Objective: Hereditary gingival fibromatosis (HGF) is a rare condition characterized by varying degrees of gingival hyperplasia. Gingival fibromatosis usually occurs as an isolated disorder or can be associated with a variety of other syndromes. In some situations, gingival hyperplasia is drug induced or can be manifestation of a genetic disorder. If orthodontic treatment is needed in patients with gingival hyperplasia, both orthodontic and periodontal aspects need to be considered. This case report describes the radiographic and clinical characteristics of two sisters with hereditary gingival fibromatosis who are candidates for orthodontic treatment.
Methods: Intraoral and extraoral photographs and study models were taken and radiologic examination was carried out by using lateral cephalometric, posteroanterior and panoramic radiographs.

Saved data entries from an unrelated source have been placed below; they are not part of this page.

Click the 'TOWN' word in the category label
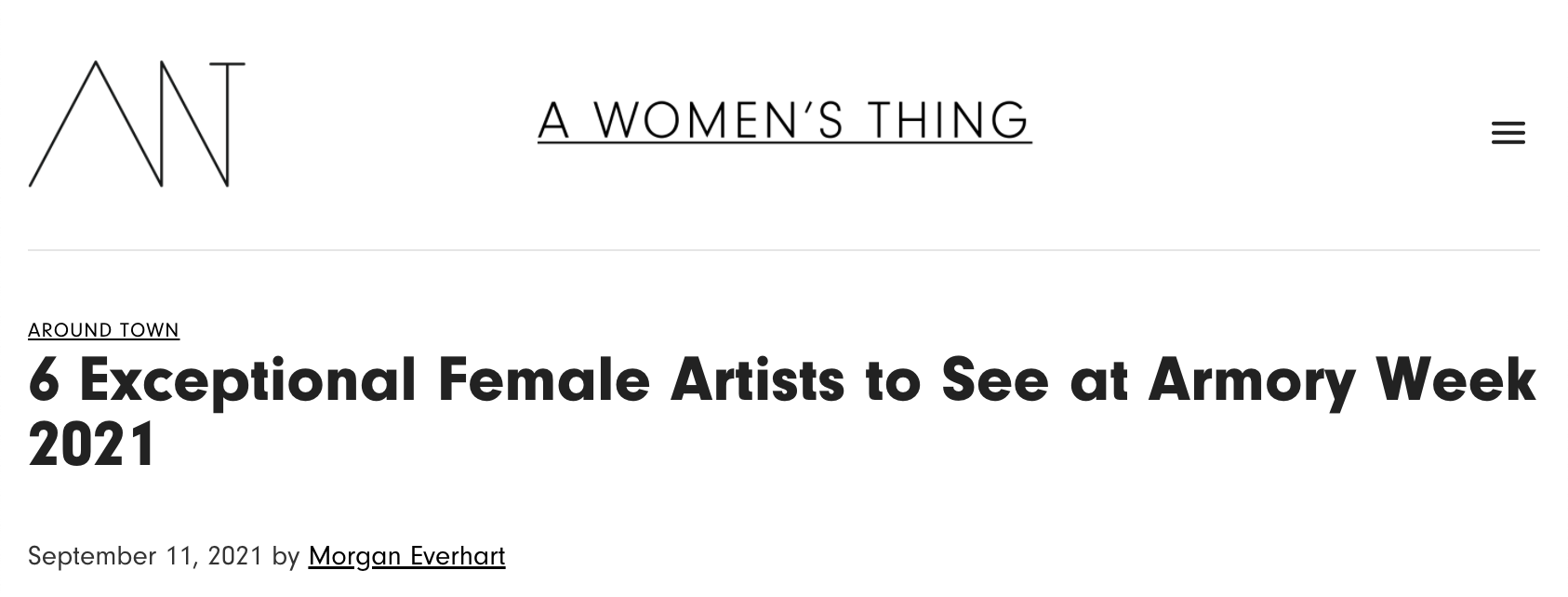The width and height of the screenshot is (1568, 597). tap(149, 330)
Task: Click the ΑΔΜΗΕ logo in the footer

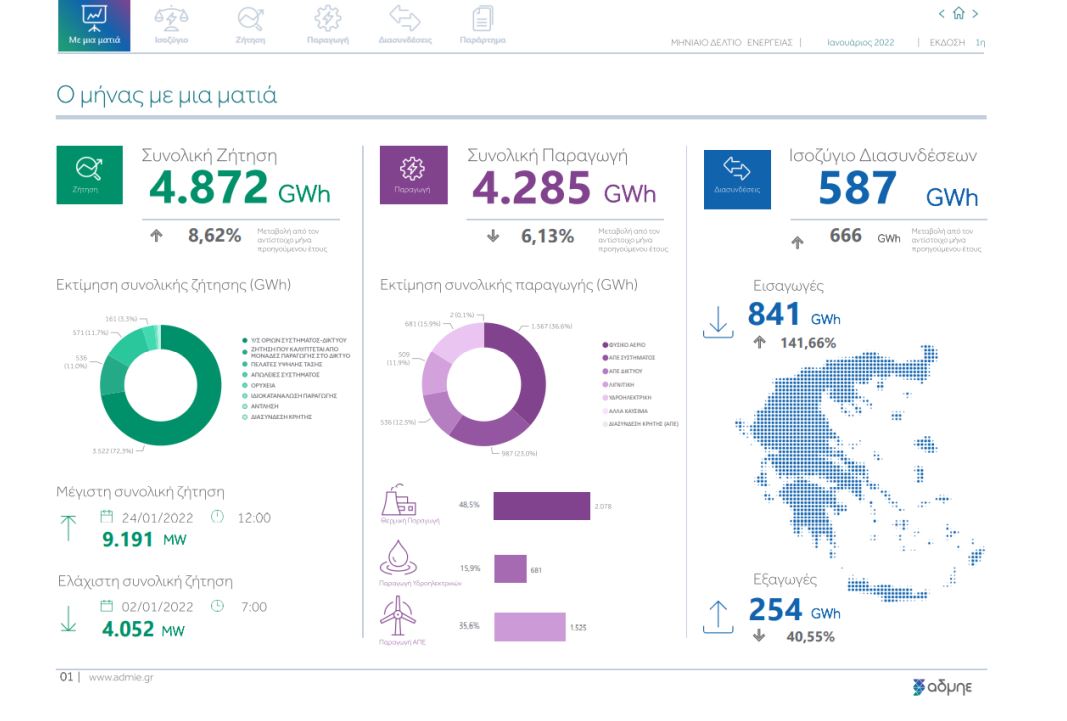Action: pyautogui.click(x=942, y=687)
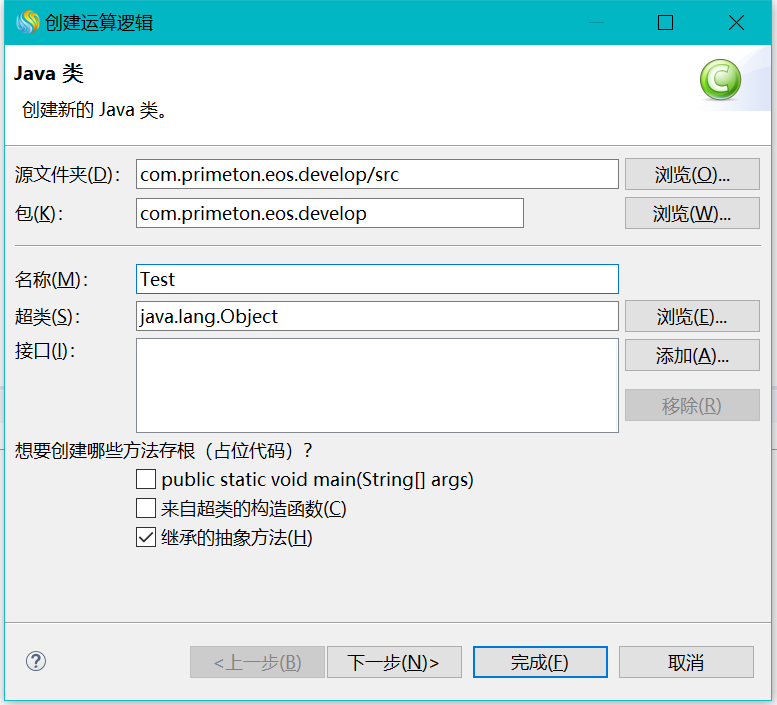The width and height of the screenshot is (777, 705).
Task: Uncheck inherited abstract methods checkbox
Action: 146,538

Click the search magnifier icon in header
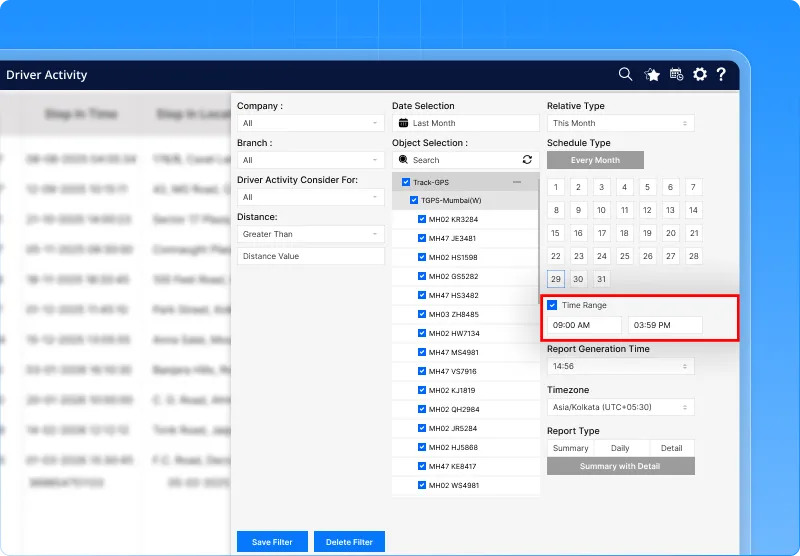click(625, 74)
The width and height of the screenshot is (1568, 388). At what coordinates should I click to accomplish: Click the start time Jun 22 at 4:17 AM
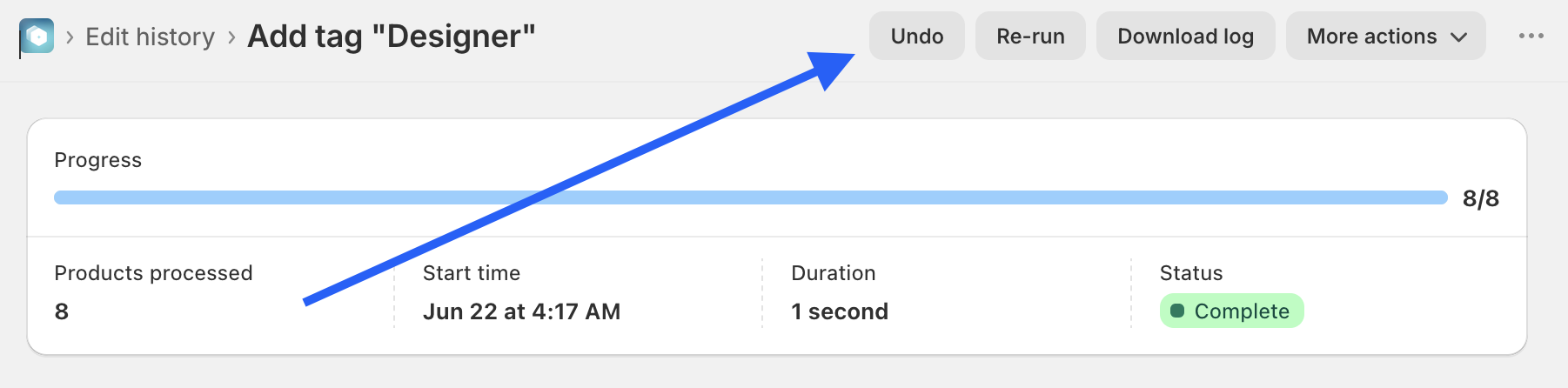[521, 311]
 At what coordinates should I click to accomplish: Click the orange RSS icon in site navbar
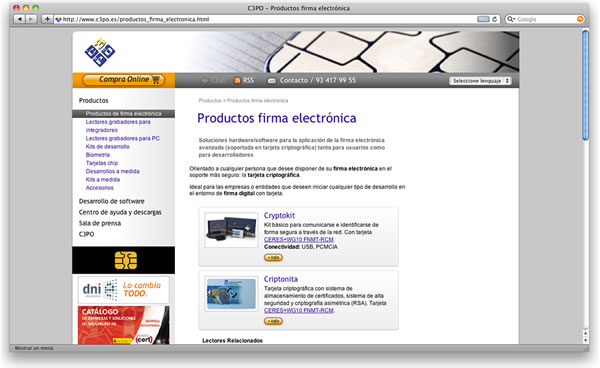(237, 80)
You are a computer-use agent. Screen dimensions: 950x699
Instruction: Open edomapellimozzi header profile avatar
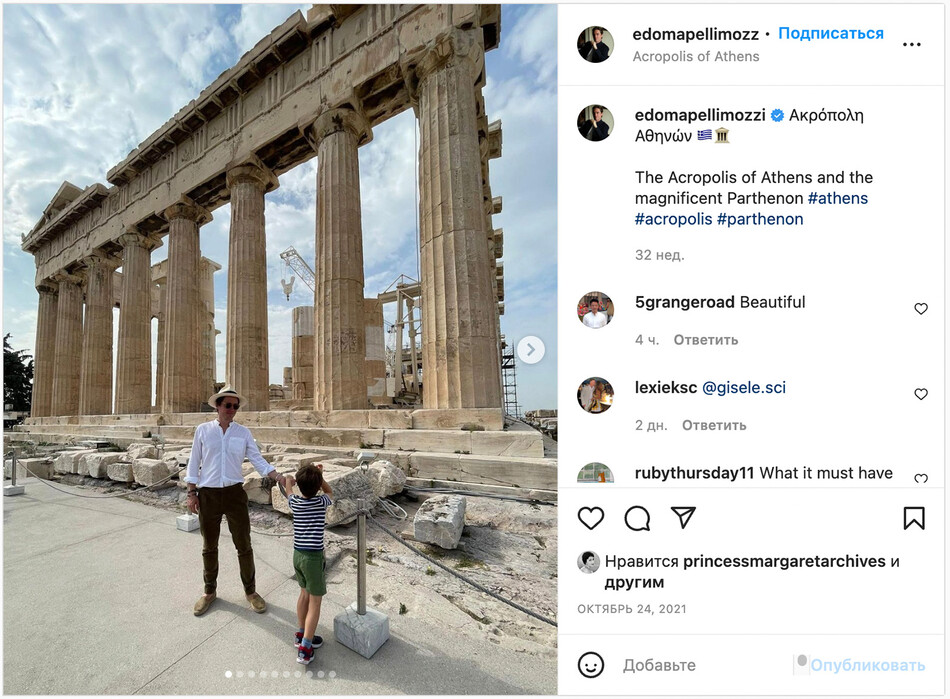click(596, 45)
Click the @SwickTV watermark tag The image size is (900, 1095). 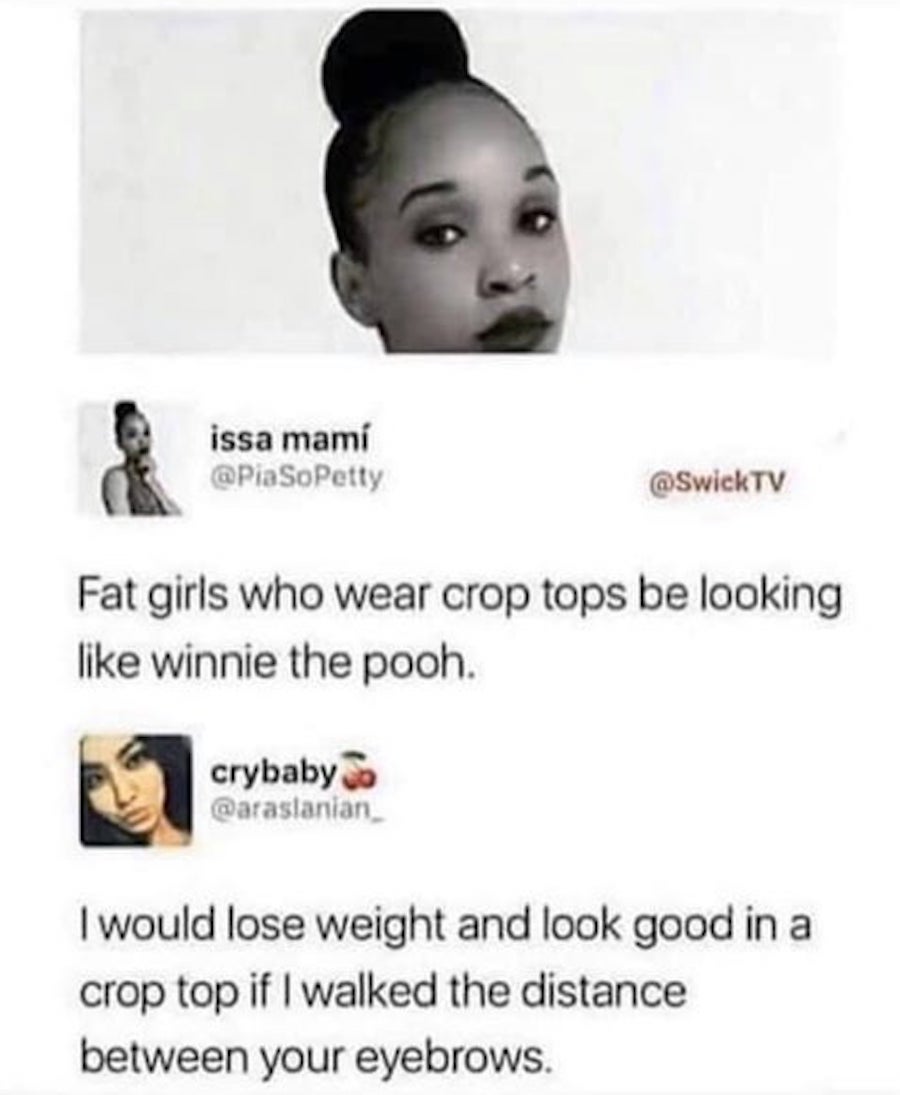[x=718, y=481]
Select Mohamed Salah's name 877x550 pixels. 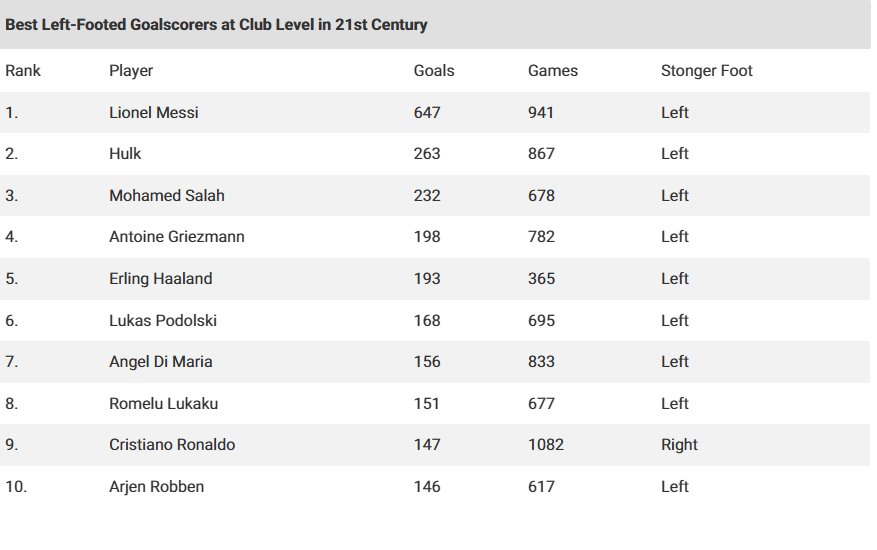point(167,196)
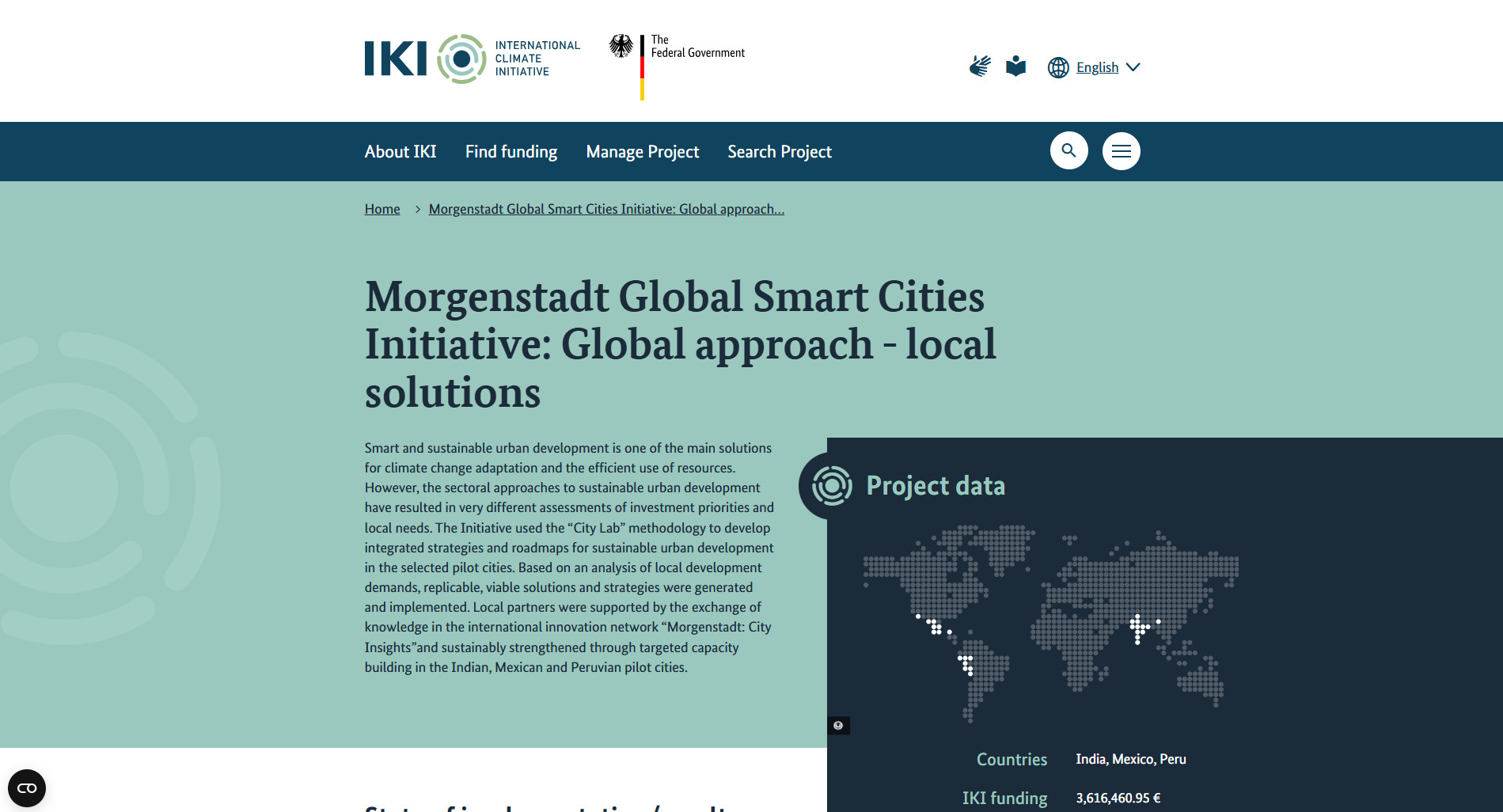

Results: The patients presented severely enlarged gingival tissues affecting both arches and covering almost all teeth and surfaces. The arch forms were deformed by the excessive gingival tissue and severe crowding was present due to severe gingival overgrowth. The patients represented hyperdivergent growth pattern and were both skeletally Class II due to retrognathie inferior and both of them had convex profile. Upper and lower incisors were slightly protrusive. Soft tissue analysis revealed extremely protrusive upper and lower lips. The subjects had difficulty in closing their lips due to the severely enlarged gingival tissues and mouth breathing.
Conclusion: The treatment of patients with gingival hyperplasia like hereditary gingival fibromatosis requires multidisciplinary approach and continuous follow up. As a result of orthodontic evaluation, comprehensive periodontal and orthodontic approach would be beneficial for these patients.